From an idea that came about as a result of the slow, inevitable decline and disappearance of historic Civil War sites largely through retail development, their current album An Army Without Music was born. It is a quiet, intricately researched and captivating effort that haunts long after the first listen. This is storytelling, songwriting, and musicianship at its creative best. The lyrics and melodies stand strong enough on their own, but against the backdrop of historic preservation, they take on a striking and commendable resonance.
These nine songs are not your typical Civil War battle tales, but humanistic stories told by and about ordinary people caught up in extraordinary circumstances – I imagine that the late Shelby Foote would approve. These narratives become even more fascinating with the varied points of view presented, which range from that of a little girl, a preacher/doctor, a Union major with political aspirations, a Confederate deserter, a ghostly lantern-toting woman, a mahogany sideboard, and a stolen horse. These last two narratives (“Chantilly Grace” and “Mollie Glass” respectively) offer up the most compelling and heartbreaking narratives. The sentiments are so utterly tragic and presented with such stark and objective realism that the mere thought of the circumstances surrounding these events brings tears to even the most jaded of eyes. Elkins and Olivarez achieve an almost magic transformation of history into modern songwriting.
The duo has always been interested in storytelling through music — Civil War stories in particular — and what started as a tentative toes-in-the-water exploration on their first album (self-titled in 2012) has flourished on this latest release into full-blown immersive storytelling. Elkins and Olivarez are true historians and troubadours, keeping the history of these slowly disappearing historical Civil War sites alive through an ancient oral tradition.
The songs crisscross the southern half of the country from Virginia to New Mexico, and from Louisiana to Georgia, and tell stories that seem so obscure that only the most fervent historians might know of them.
“No Stars” relates General Robert E. Lee’s agonizing decision not to side with the U.S. Army, in which he was a rising star, but instead to defend his Virginia home as the leader of the Confederate Army. The lone guitar and Olivarez’s tender vocals echo what must have been an emotionally wrenching decision for the man.

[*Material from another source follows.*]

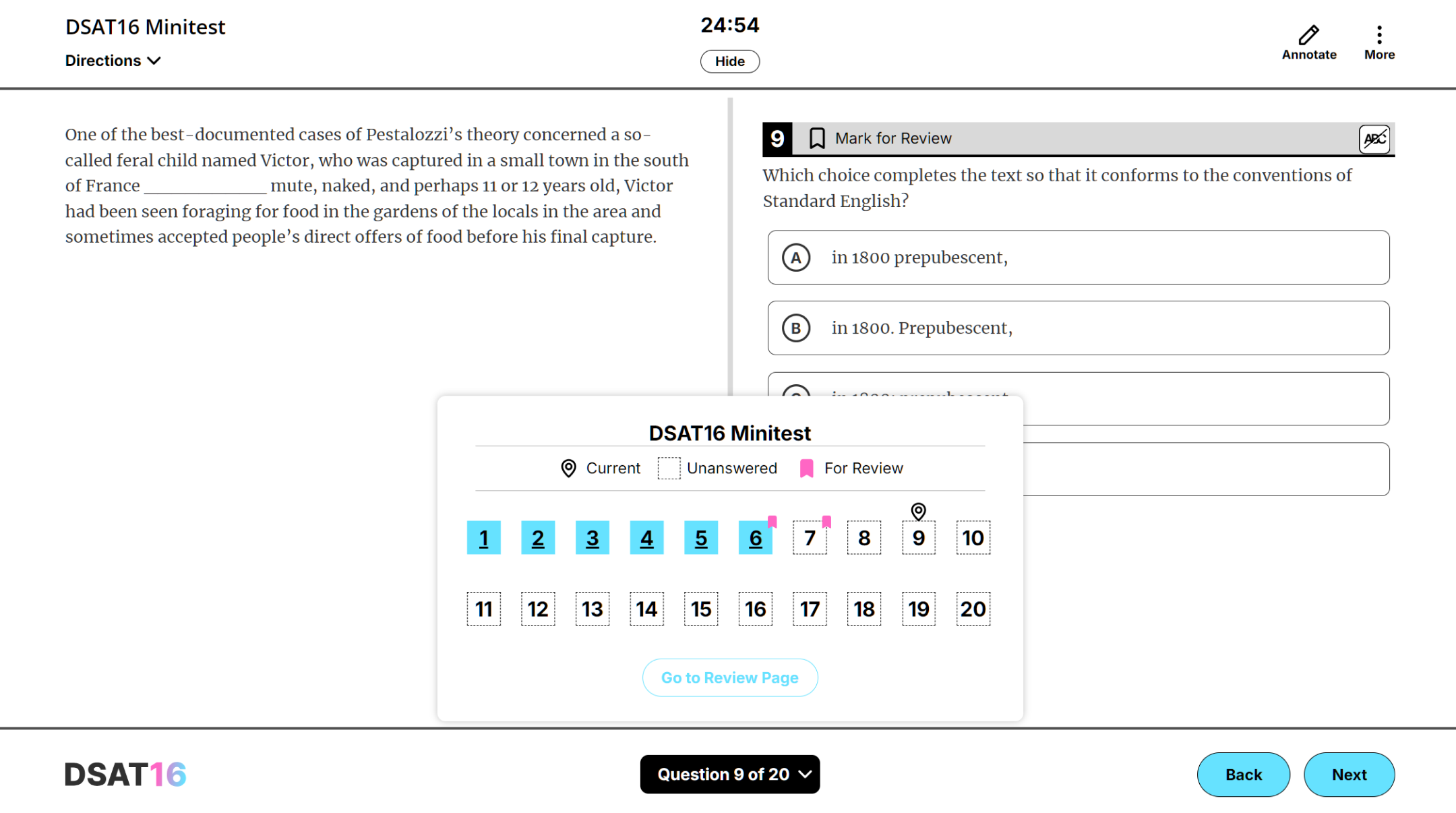Click Go to Review Page button

pos(729,677)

On the liner notes each song’s lyrics are prefaced with an historical introduction. This one introduces “Mollie Glass,” the song told partly from the horse’s point of view:
Hundreds of thousands of horses were confiscated by both the North and South for use in the war effort. This song is a variation on the story of Mollie Glass. Mollie, a young Alabama girl, had a favorite riding mare named Di Vernon. The horse was taken by the Jeff Davis Artillery, who changed the horse’s name to Mollie Glass in her honor. The horse was killed at Fredericksburg. Mollie learned of her horse’s death through the casualty rolls in the Montgomery newspaper, which listed “Mollie Glass” as killed in action. More than one million horses and mules were lost during the war. Today, Fredericksburg is a maze of shopping malls and housing developments that likely cover the place Di Vernon took his last breath.
The heartrending moment comes when the horse — an innocent animal kidnapped and taken away from Mollie Glass, the little girl who cares for him — begins to ponder his predicament:
Four hundred miles, he wondered where she had gone.

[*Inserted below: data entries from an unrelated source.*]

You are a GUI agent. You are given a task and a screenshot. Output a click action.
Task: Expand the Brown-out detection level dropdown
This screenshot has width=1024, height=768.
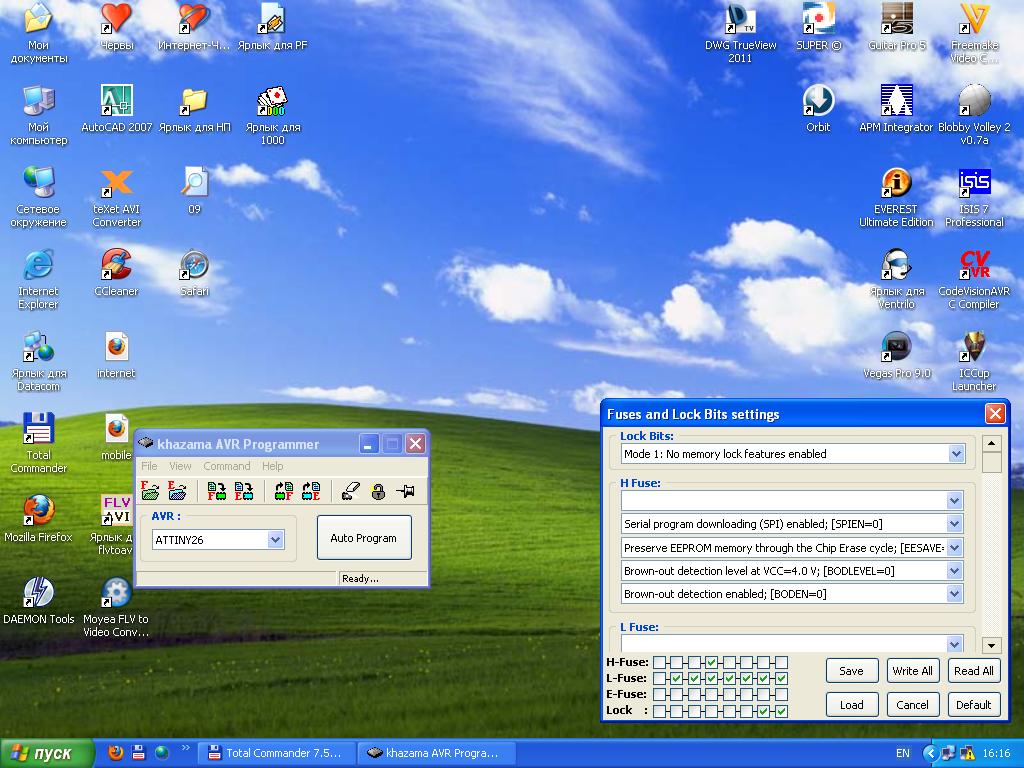point(954,571)
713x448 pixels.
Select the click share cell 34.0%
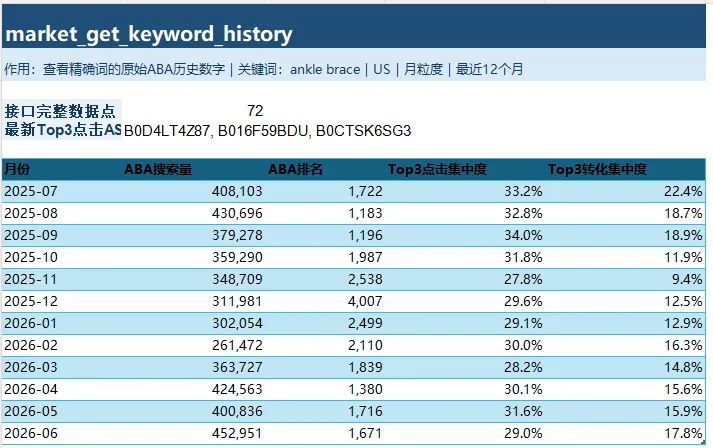point(466,235)

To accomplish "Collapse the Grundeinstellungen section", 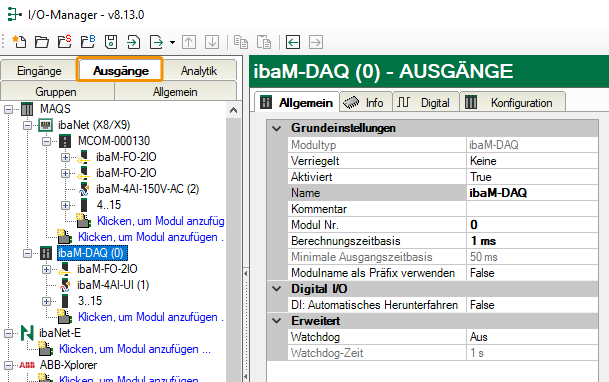I will (x=277, y=128).

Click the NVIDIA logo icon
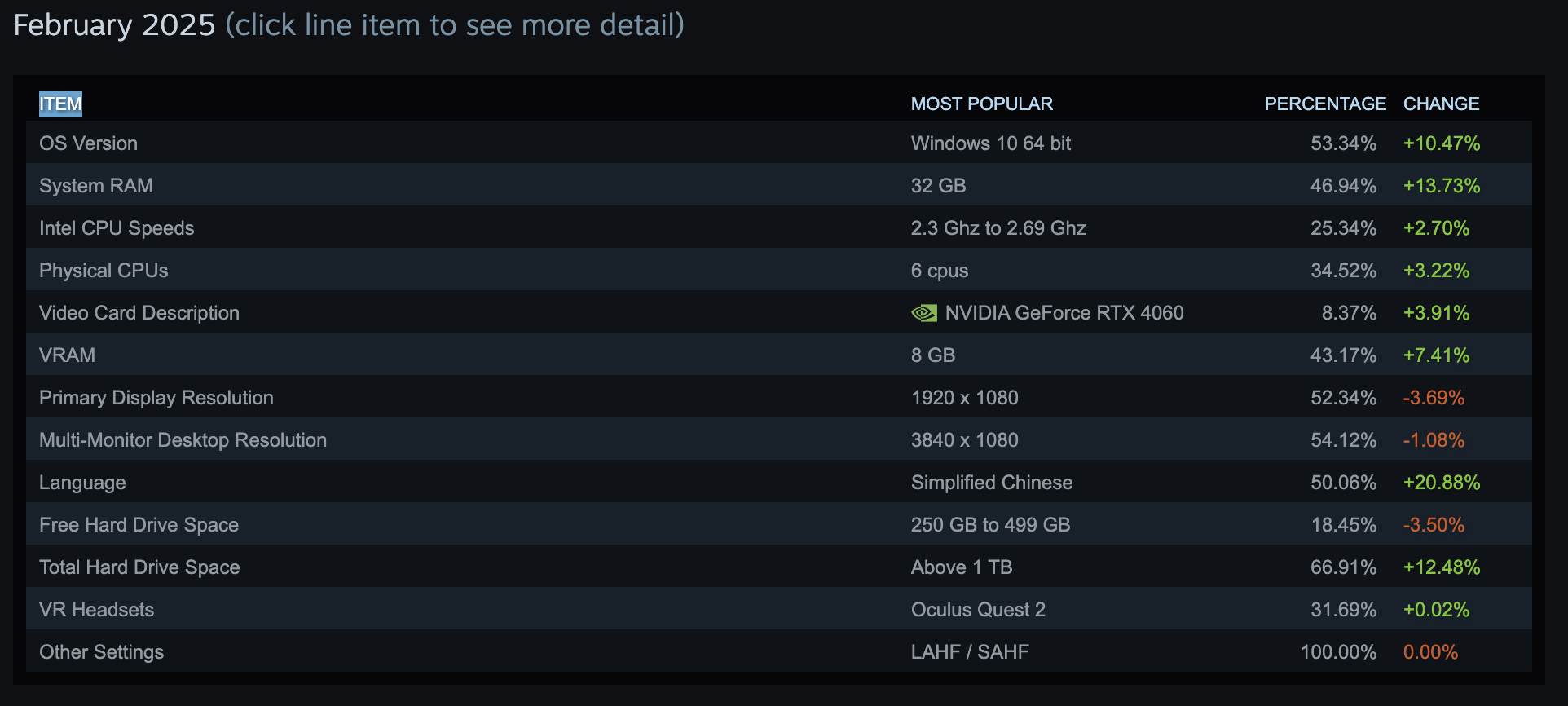tap(924, 313)
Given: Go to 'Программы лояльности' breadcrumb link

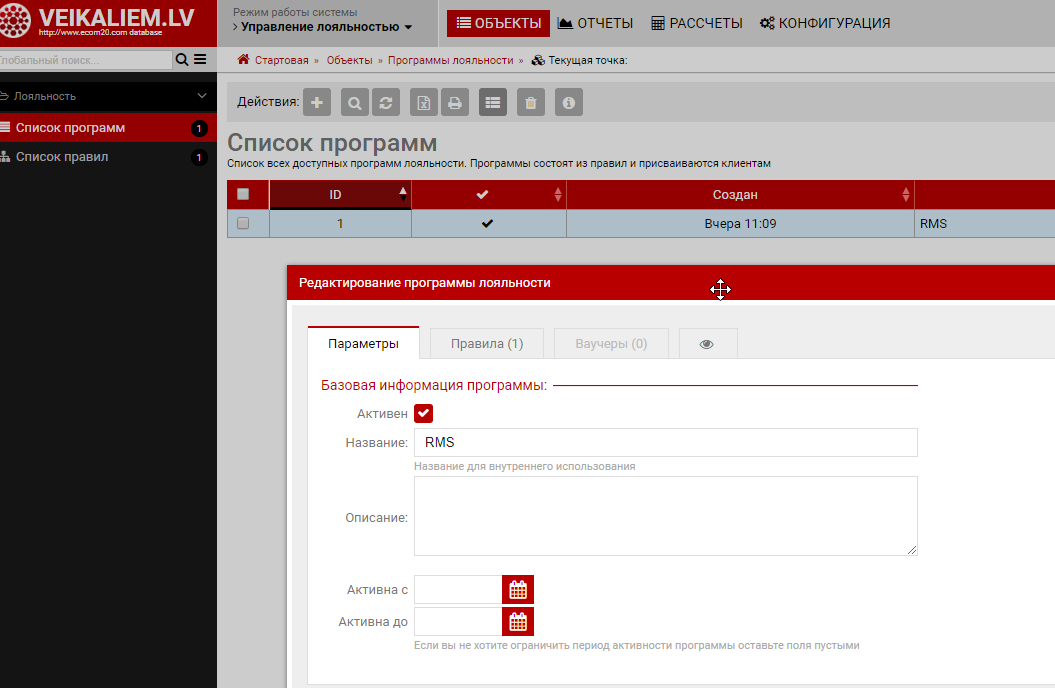Looking at the screenshot, I should tap(450, 60).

Why so much noise, why the men scream and they shout.
If he could only go back home again to that little girl, his only friend.
Those Union boys with their fancy coats and ribbons
Could never know the hearts they’d broken.
Olivarez’s pristine vocals, accompanied by a plaintive guitar or a dusty old piano, can be whisperingly angelic one moment and searingly powerful the next, or playfully dancing with banjo and fiddle on the album’s tragically celebratory closing number, “Grancer Harrison.” Granville Automatic can explain the song better than anyone:
William “Grancer” Harrison is now one of the most famous ghosts of Alabama. A wealthy landowner, he threw lavish parties at his Coffee County farm – usually on a Saturday night under a full moon. He would play his fiddle and dance the night away in his wooden clogs. He had an unusual wish: he wanted to be buried with his fiddle and dancing shoes, in his feather bed. His wishes were carried out, and his grave is a large bed-shaped tomb (they say he hangs out there still). Grancer lost all of his sons, and reportedly a grandson, in the Civil War. Though Grancer’s grave remains, the Mobile-area sites of the deaths of his sons have fallen victim to weather and lack of funding.